> Selected passage
★ ★ ★

Because of a woman’s public image, social stigma brings other possible consequences. For example, women are afraid they will lose their children, or be seen as the black sheep of the family. Some are afraid to lose their career or social standing.
“That woman? An alcoholic? No way!”
A sad truth is that not only are people less knowledgeable about how alcohol affects women, the problem is sometimes simply ignored.
Various women claim that when they tried to address their concerns with a doctor or therapist, they were dismissed. “My therapist thought I was being a hypochondriac and only worried about my drinking because of weight gain,” says Lisa.
It becomes even harder as women get older. The symptoms of heavy drinking, such as memory loss or a fall, are passed off as a normal sign of ageing.
Treatment Itself Can Be Tough
Women have particular issues that are not always given sufficient attention in certain rehabs, as they have less impact on their male patients. Of course men face these issues too, but often to a less-intense degree. The problems that are more prominent in female alcoholics and need extra attention include:
- Codependent relationships
- Poor boundaries
- Domestic abuse
- Social anxiety
- Low self-esteem
- Comorbid psychological conditions
- Heightened emotional sensitivity
In addition, the shame sometimes felt by women in sharing these issues among men, can cause them to be reluctant about receiving treatment. It also contributes to their higher risk of relapse.
Risk of Relapse
In addition to the difficulties posed in treatment, the risk of relapse is greater for women.
If comorbid issues, such as dual diagnosis, are not treated, the patient is less likely to stay sober. The fact that women experience a greater reward in the brain from drinking makes it harder to quit. It can also make it easier to succumb to cravings.
In addition, women returning from rehab can find it hard to give full priority to their recovery at home. This is especially when family and young children are involved. Since women tend to be primary caregivers, they can find it difficult to make time for themselves.

★ ★ ★

> Work instruction
In the passage on women and drinking, please rewrite the part starting with "A sad truth" and going on through "sign of ageing.", replacing "therapist" with "counselor". The rows that come next are separate material and are not part of the passage on women and drinking.

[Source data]

★ ★ ★

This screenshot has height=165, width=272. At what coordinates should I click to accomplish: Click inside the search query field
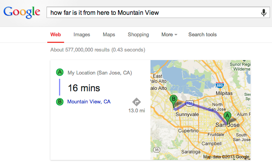(x=152, y=12)
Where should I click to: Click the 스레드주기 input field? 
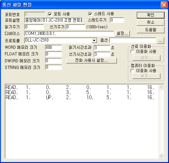[x=117, y=20]
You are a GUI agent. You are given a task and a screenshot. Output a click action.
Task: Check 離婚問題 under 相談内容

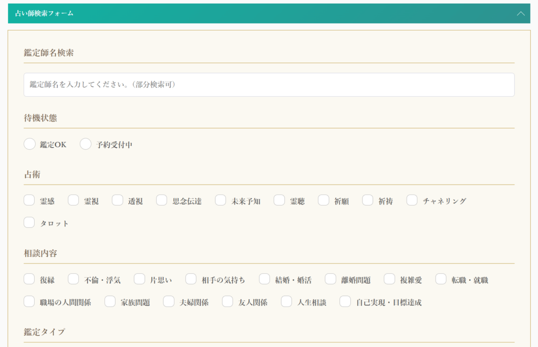330,279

★ ★ ★

> Answer to the problem
A sad truth is that not only are people less knowledgeable about how alcohol affects women, the problem is sometimes simply ignored.
Various women claim that when they tried to address their concerns with a doctor or counselor, they were dismissed. “My counselor thought I was being a hypochondriac and only worried about my drinking because of weight gain,” says Lisa.
It becomes even harder as women get older. The symptoms of heavy drinking, such as memory loss or a fall, are passed off as a normal sign of ageing.